■ O que fazer ■
Indique se cada afirmação concorda com o excerto sobre vacinação, respondendo sim ou não e citando as palavras do excerto que o decidem: (a) a vacina antipneumocócica é totalmente gratuita; (b) o Programa Nacional de Vacinação tem 55 anos; (c) as alterações ao Programa Nacional de Vacinação ocorreram em 2019.

■ Secção de texto ■

Em contrapartida, outra vacina importante, que ainda não tem a expressão devida em grupos mais vulnerárias, é a vacina antipneumocócica. Neste caso, um dos obstáculos prende-se com o facto de esta não ser uma vacina totalmente gratuita, mas sim parcialmente comparticipada.
Há um grande trabalho a fazer, pois continuamos a ter taxas de adesão muito baixas em algumas vacinas, devido a alguma resistência da população em aderir à vacinação, e isto é resultante, em parte, da falta de literacia relativamente aos seus benefícios e o potencial risco quando não administradas.
O Programa Nacional de Vacinação (PNV), já com 55 anos, sofreu em 2020 algumas alterações nomeadamente à inclusão de novas vacinas em idade pediátrica. Vê este como um ponto positivo para o futuro das nossas gerações?

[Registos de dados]

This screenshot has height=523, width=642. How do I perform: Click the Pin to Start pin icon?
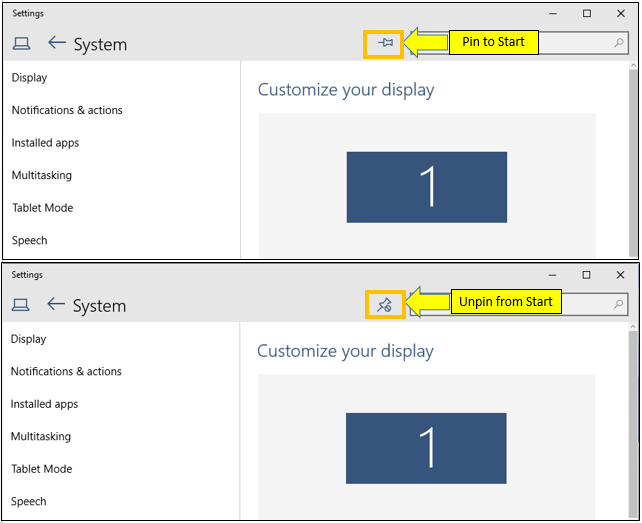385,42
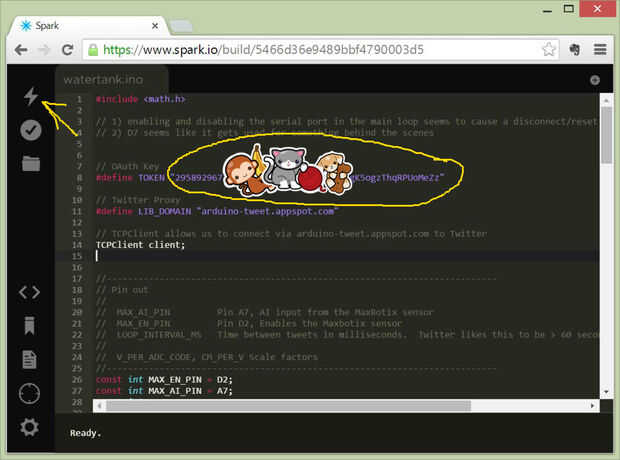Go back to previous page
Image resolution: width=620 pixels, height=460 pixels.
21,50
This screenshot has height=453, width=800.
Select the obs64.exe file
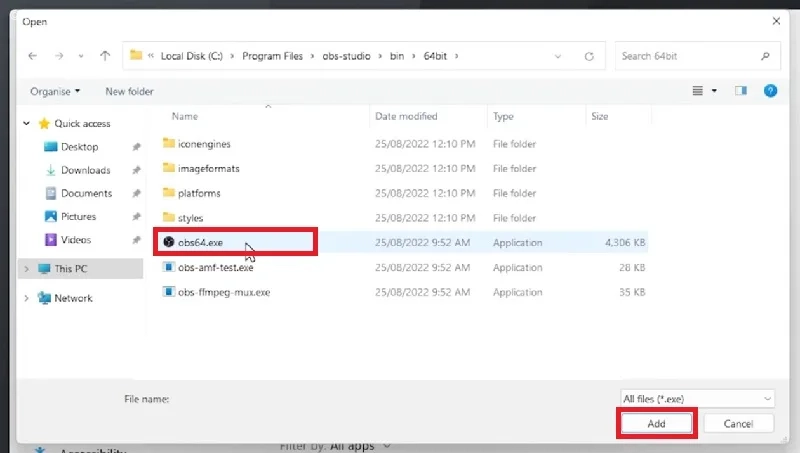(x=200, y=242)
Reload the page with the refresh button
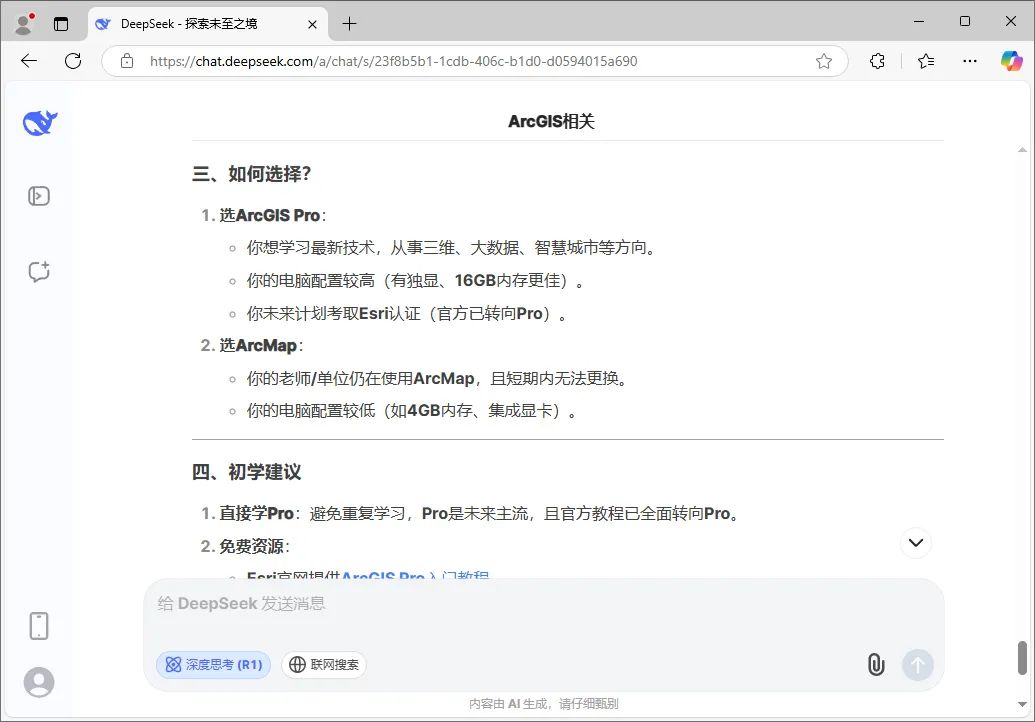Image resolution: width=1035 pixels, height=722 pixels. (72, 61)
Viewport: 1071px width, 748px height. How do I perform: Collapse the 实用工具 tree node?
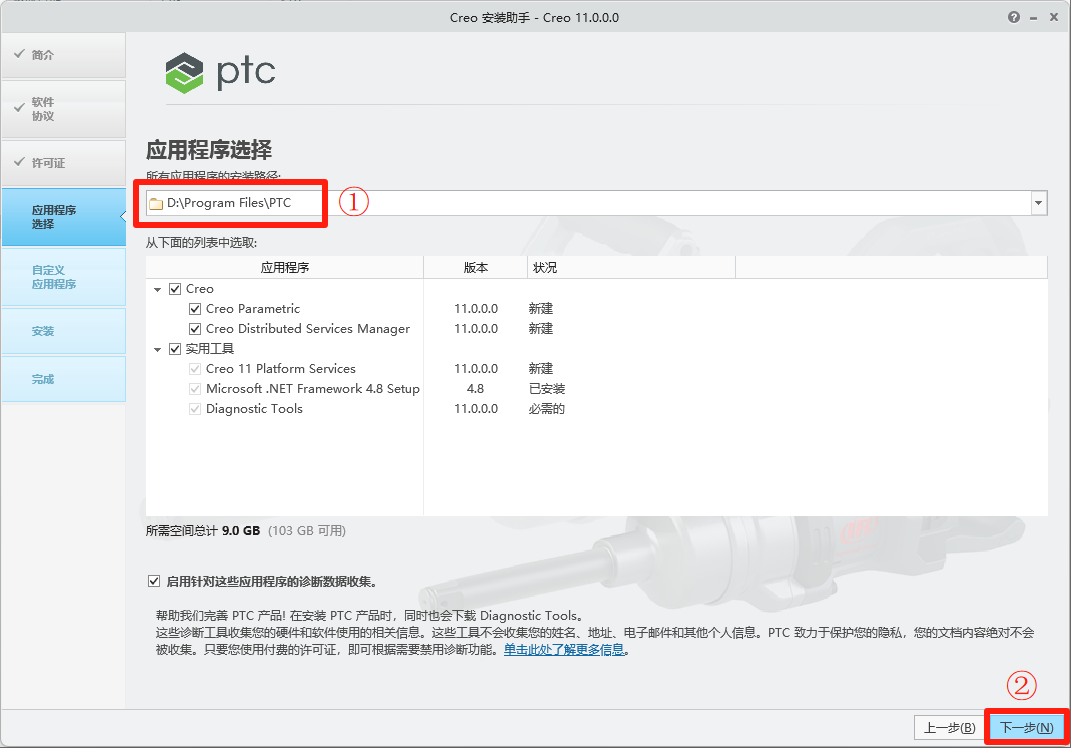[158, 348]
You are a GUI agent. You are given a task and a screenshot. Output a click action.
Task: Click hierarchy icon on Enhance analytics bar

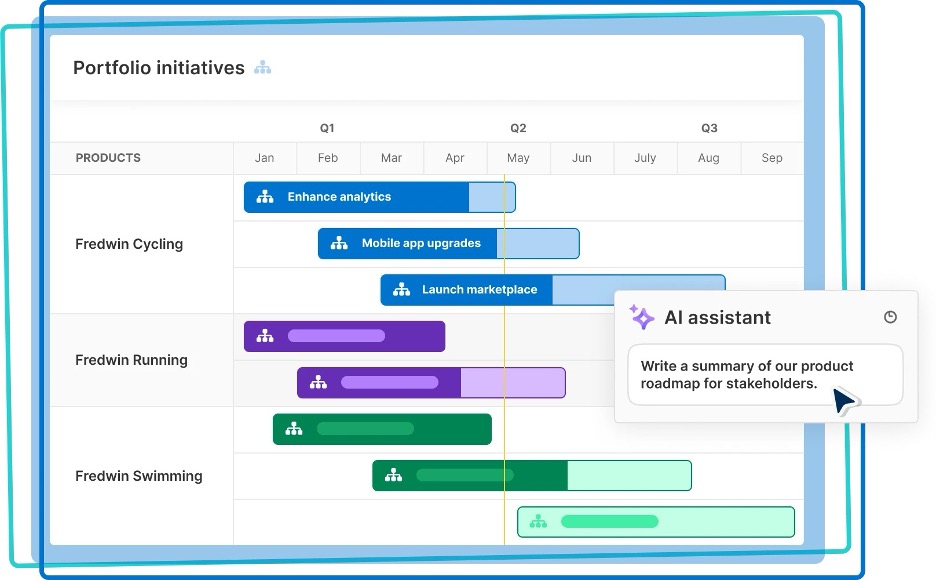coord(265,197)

■ Resultado ■
(a) Não: «esta não ser uma vacina totalmente gratuita, mas sim parcialmente comparticipada».
(b) Sim: «já com 55 anos».
(c) Não: «sofreu em 2020 algumas alterações».